Lo de Alfie había sido una mala idea, pensó por la mañana mientras se vestía para ir al trabajo. Era demasiado temprano para estar en pie un sábado, sobre todo un sábado lluvioso. Últimamente llovía todos los días. La ola de calor de julio había quedado definitivamente atrás y los parques de tierra agrietada habían pasado a estar frondosos, encharcados y vacíos. Si seguía así podría haber inundaciones. Daba una mala sensación. Una sensación preapocalíptica, una muestra mínima del clima psicótico que se les avecinaba, solo que a nadie le gustaba hablar de ello.

Pensó que lo de Alfie había sido una mala idea mientras se lavaba los dientes y parpadeaba al aplicarse el rímel. Era un golfo, seguramente sin escrúpulos. Había en él una afabilidad que había tomado por innata, pero para entonces sospechaba que podría ser calculada. No le sorprendería que adoptara todas las decisiones sobre su conducta con un objetivo sexual en mente. Resultaba evidente que era un hombre que seguía los dictados de su polla.

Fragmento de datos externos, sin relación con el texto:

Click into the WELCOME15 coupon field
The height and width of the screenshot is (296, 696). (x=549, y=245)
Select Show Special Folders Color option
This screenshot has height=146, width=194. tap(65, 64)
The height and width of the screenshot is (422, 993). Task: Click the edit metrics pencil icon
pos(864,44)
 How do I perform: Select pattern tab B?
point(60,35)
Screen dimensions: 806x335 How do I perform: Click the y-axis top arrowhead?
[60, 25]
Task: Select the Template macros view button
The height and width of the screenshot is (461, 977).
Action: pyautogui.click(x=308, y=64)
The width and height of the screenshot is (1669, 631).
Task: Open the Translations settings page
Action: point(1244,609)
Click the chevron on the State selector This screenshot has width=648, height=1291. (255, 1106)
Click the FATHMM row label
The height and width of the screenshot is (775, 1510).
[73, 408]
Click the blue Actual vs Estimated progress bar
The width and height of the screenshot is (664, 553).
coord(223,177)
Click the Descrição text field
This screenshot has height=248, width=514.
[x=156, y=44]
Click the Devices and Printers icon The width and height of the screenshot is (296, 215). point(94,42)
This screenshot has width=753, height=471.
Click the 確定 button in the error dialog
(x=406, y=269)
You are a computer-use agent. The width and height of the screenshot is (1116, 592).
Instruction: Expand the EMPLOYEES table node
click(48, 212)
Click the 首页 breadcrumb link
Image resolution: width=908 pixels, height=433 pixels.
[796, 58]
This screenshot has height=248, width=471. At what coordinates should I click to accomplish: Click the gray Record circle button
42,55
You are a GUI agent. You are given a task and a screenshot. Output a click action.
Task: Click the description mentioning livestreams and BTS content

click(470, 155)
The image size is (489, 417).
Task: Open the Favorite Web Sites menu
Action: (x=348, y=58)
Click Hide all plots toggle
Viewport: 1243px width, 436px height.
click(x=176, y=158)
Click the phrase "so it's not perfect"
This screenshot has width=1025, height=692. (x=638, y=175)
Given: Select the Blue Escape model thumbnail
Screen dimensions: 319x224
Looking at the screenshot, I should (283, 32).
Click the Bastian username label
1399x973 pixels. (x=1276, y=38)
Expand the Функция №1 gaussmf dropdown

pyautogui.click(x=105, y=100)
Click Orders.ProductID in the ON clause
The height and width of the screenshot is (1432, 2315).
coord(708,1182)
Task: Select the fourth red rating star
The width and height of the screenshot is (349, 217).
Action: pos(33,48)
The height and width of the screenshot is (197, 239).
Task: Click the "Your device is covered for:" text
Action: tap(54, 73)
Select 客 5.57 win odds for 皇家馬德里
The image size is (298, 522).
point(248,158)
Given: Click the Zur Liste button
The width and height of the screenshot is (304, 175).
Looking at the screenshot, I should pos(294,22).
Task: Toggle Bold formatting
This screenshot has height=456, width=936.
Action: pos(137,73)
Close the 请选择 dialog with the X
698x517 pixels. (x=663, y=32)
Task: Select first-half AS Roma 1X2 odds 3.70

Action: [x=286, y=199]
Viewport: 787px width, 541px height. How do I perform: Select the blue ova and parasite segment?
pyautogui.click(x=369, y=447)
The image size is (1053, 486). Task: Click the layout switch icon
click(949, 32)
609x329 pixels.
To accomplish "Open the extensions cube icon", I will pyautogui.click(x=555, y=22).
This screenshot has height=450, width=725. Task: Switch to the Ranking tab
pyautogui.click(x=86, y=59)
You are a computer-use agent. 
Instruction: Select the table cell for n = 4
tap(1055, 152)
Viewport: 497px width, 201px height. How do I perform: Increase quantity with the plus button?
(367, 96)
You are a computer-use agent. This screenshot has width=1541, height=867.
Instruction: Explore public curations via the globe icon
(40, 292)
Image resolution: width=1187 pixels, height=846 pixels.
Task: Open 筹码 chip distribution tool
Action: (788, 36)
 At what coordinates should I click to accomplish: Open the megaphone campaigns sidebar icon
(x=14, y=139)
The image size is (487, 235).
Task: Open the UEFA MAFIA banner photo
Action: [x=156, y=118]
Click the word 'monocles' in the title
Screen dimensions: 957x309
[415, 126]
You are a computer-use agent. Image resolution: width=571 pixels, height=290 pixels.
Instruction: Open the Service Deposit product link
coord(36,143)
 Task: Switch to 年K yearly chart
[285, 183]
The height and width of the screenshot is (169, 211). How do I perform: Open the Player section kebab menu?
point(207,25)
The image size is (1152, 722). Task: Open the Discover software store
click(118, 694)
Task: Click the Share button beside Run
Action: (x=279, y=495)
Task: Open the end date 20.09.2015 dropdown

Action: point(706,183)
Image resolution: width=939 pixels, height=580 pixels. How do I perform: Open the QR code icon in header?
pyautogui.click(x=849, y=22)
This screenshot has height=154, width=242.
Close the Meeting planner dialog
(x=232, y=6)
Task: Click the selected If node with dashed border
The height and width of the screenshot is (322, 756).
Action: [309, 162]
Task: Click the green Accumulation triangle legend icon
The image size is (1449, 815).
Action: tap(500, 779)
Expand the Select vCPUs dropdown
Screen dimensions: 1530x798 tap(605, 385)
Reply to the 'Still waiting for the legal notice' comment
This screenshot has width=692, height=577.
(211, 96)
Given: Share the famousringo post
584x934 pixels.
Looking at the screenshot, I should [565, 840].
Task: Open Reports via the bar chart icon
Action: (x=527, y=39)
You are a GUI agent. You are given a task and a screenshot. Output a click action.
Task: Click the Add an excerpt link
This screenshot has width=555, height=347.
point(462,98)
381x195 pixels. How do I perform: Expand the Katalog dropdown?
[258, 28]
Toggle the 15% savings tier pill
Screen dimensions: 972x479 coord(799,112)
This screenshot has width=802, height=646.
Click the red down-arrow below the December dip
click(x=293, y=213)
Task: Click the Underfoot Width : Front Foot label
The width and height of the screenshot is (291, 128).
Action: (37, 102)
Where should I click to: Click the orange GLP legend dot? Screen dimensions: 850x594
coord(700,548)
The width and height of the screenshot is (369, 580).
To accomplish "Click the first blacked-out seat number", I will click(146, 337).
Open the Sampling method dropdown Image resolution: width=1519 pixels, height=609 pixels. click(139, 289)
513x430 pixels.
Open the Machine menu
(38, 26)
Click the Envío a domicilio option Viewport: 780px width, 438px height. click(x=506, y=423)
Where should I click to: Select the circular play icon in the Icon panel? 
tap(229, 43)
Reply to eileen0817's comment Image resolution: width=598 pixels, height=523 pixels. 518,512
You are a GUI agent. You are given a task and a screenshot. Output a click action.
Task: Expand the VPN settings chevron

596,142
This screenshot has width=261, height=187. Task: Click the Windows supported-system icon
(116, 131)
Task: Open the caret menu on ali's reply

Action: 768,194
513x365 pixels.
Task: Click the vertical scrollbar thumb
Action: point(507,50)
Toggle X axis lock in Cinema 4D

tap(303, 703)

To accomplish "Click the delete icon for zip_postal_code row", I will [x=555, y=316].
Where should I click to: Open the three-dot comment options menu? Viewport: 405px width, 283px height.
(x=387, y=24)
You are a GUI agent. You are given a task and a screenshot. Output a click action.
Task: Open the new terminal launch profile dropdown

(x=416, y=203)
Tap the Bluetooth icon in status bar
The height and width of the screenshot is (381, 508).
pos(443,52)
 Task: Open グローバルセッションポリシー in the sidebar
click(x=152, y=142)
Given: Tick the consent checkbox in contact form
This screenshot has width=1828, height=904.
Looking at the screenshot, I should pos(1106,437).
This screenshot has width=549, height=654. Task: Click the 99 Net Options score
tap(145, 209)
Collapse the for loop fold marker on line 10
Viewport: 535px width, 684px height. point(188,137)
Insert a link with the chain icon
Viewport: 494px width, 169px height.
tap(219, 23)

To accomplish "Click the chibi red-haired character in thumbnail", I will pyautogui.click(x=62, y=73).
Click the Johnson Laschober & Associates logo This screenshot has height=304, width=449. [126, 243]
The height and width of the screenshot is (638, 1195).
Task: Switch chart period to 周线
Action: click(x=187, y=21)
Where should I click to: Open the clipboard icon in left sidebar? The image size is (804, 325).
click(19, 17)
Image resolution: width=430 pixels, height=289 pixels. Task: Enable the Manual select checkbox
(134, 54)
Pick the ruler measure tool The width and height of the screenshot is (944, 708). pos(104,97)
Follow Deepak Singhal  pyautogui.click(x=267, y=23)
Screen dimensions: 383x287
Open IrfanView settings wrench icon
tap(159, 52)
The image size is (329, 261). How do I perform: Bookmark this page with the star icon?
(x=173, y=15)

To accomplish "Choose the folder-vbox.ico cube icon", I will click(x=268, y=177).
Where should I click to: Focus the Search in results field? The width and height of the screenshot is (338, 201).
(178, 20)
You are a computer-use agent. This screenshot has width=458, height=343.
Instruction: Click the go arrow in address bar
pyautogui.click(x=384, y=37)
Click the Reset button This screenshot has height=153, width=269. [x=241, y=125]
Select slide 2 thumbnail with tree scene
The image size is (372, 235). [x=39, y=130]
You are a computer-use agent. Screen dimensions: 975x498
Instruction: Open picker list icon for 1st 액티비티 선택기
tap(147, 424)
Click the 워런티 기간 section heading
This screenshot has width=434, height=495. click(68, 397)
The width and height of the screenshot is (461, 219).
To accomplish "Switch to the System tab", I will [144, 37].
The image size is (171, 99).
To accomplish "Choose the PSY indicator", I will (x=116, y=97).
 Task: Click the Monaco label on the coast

Como lo de Alfie había sido una mala idea, no respondió cuando él le envió un mensaje en el que decía: «Anoche lo pasé genial. Sigo pensando en ello. Bs.».

Parecía como si quisiera repetir, lo cual resultaba halagador, pero ella no pensaba dejarse arrastrar. Era demasiado peligroso. No podía mudarse a otra casa; no se lo podía permitir. El casero solo le había subido el alquiler una vez en los tres años que llevaba ahí, lo que quería decir que a esas alturas cualquier otro lugar sería más caro y, de todos modos, no tenía suficiente en la cuenta bancaria para pagar los costes de la mudanza. Si iba a tener que escucharlo volviendo locas a las mujeres cada fin de semana, lo mejor sería tratar de olvidar que en una ocasión ella misma había sido una de esas mujeres.

Para evitar la tentación de responder al mensaje, se dejó el teléfono en el bolso, colgado junto al baño del personal de la cafetería, y durante varias horas hizo el decidido esfuerzo de no pensar en él. En el descanso para comer no se acercó a él y, en su lugar, cogió una novela policiaca del estante que había junto al sofá y que la tuvo enganchada durante toda la hora. Se suponía que había que dejar un libro si cogías otro, pero, dado que no cobraba más que el sueldo mínimo, llegó a la conclusión de que un libro de segunda mano era lo menos que se merecía. Cuando lo metió en el bolso, su mano planeó por encima del móvil, pero con un colosal esfuerzo por mantener la fuerza de voluntad, se resistió y volvió a la cafetera.

No fue hasta las tres cuando se permitió levantar la prohibición. Cuando su mano se iba acercando al teléfono, sintió una oleada de emoción y alivio. Entonces vio que tenía veinticuatro mensajes de WhatsApp, cinco llamadas perdidas y dos mensajes de voz en el buzón. Todos eran de su hermana mayor, palabras como «¿Dónde estás?», «¿Nos hemos equivocado de fecha?» y «¿Estás bien?».